=== ИЗБРАННЫЙ ОТРЫВОК ===
☆ ☆ ☆ ☆
Описанное мной вечернее купание было на самом деле. Поэтому передышка оказалась недолгой — нахлынули воспоминания о смерти отца.
Как-то в Крыму в августе 1931 года поздним вечером Ларина отвезли на машине к берегу моря. Самостоятельно добраться туда по крутой дороге он не мог. Было полнолуние. Серебристая дорожка вырисовывалась удивительно четко. Оставив отца сидящим на скале у самой воды, я уплыла довольно далеко в море. И вдруг меня охватило чувство приближающейся смерти. Я круто повернула назад, стараясь скорее приплыть к берегу. Подплывая, я уже посмеивалась над своим необъяснимым страхом. И только решила рассказать об этом отцу, как нахлынула волна и смыла его. Я пыталась его удержать, но это оказалось не в моих силах. Нас потащило в море вместе, и мы погибли бы оба, если бы шофер издалека не услышал моего отчаянного крика. В тюремной камере это происшествие стало казаться мне тяжким предзнаменованием: отец после него не прожил и, полугода.
☆ ☆ ☆ ☆
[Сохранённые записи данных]

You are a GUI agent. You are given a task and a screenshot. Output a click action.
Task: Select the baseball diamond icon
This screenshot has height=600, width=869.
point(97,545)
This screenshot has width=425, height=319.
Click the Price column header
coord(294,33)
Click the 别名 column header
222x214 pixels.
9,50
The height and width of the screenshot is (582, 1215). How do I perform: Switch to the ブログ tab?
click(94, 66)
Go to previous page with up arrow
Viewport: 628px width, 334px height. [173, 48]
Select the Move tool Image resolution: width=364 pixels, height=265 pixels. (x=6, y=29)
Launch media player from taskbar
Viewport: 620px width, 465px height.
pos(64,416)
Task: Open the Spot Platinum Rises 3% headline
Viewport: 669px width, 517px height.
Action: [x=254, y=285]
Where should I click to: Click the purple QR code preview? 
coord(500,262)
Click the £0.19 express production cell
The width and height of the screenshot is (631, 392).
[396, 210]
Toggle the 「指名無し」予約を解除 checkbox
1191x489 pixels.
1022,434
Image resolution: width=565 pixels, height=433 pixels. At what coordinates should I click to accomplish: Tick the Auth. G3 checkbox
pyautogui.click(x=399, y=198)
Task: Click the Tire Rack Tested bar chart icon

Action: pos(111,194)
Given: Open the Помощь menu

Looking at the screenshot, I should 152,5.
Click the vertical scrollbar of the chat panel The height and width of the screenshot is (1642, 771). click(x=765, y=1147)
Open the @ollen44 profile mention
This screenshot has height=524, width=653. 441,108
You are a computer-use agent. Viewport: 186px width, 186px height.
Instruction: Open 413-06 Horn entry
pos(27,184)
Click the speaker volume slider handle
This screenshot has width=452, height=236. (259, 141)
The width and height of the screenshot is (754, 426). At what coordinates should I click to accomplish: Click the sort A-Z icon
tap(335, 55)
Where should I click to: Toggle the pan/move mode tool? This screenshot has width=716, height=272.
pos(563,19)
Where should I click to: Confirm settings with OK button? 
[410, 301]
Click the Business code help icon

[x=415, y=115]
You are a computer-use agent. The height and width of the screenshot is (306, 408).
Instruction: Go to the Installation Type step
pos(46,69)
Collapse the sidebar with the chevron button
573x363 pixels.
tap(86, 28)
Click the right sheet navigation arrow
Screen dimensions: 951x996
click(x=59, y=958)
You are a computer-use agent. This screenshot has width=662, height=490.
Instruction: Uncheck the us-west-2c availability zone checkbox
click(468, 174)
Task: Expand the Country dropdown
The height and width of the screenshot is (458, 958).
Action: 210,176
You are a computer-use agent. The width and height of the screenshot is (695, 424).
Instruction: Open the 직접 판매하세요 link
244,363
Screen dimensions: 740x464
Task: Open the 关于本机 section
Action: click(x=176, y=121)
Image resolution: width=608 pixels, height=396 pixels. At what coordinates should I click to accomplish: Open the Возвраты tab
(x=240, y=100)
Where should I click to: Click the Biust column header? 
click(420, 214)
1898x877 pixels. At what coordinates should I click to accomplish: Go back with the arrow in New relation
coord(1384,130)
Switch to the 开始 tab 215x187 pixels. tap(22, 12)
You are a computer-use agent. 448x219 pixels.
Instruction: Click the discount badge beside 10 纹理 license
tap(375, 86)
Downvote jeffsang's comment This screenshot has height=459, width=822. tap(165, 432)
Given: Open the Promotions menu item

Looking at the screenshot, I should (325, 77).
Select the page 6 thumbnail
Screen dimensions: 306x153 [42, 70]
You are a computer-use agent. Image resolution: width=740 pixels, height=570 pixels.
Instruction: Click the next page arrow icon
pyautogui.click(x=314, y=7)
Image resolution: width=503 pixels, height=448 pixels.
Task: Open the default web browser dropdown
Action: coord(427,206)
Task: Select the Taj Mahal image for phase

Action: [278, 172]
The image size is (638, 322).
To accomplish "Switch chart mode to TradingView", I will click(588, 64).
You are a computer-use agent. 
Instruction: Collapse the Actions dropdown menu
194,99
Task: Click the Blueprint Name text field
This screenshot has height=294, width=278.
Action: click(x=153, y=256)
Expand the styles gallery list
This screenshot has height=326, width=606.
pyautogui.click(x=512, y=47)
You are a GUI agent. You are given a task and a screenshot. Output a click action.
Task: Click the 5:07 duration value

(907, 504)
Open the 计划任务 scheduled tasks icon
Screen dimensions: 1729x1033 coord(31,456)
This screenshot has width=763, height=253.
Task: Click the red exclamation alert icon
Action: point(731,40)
☆ ☆ ☆ ☆
=== ЗАДАНИЯ ДЛЯ РАБОТЫ ===
a - Определите, согласуются ли с отрывком о купании в Крыму утверждения (i) Ларин мог сам спуститься к морю по крутой дороге; (ii) в ту ночь было полнолуние; (iii) крик услышал шофер. На каждое ответьте «да» или «нет» и приведите решающие слова текста точной цитатой.
b - Продолжите, пожалуйста, отрывок о купании в Крыму после его последнего предложения.

=== НУМЕРОВАННЫЕ ОТВЕТЫ ===
a -
(i) Нет: «Самостоятельно добраться туда по крутой дороге он не мог».
(ii) Да: «Было полнолуние».
(iii) Да: «если бы шофер издалека не услышал моего отчаянного крика».

b -
К его болезненному состоянию мы уже привыкли, но ничто не предвещало столь скорого конца. 31 декабря он настоял, чтобы я встречала новый, 1932 год с молодежью. Обычно новогодний вечер я проводила с родителями. На этот раз пошла к моему сверстнику — Стаху Ганецкому, сыну известного революционера. Только я переступила порог квартиры Ганецких, как раздался телефонный звонок отца: «Немедленно возвращайся домой, я умираю!» В волнении я помчалась домой. Там передо мной предстала картина, которую трудно вообразить: отец, обычно с трудом передвигавшийся, бегал по квартире из комнаты в комнату в бешеном темпе. Что привело его в такое состояние, для меня и по сей день остается тайной. Мать и я заподозрили психическое заболевание. Вызвали известного невропатолога профессора Крамера, тот явился в нарушение своих новогодних планов, в двенадцатом часу ночи, но психических отклонений не обнаружил. Врачи-терапевты поставили диагноз — двустороннее воспаление легких. Две недели отец мучительно умирал, сидя в кресле — лежа дышать вовсе не мог. Это была пытка.
В камере вспоминать последний день отца было, возможно, даже тяжелее, чем пережить, ибо все происшедшее я рассматривала под иным углом зрения.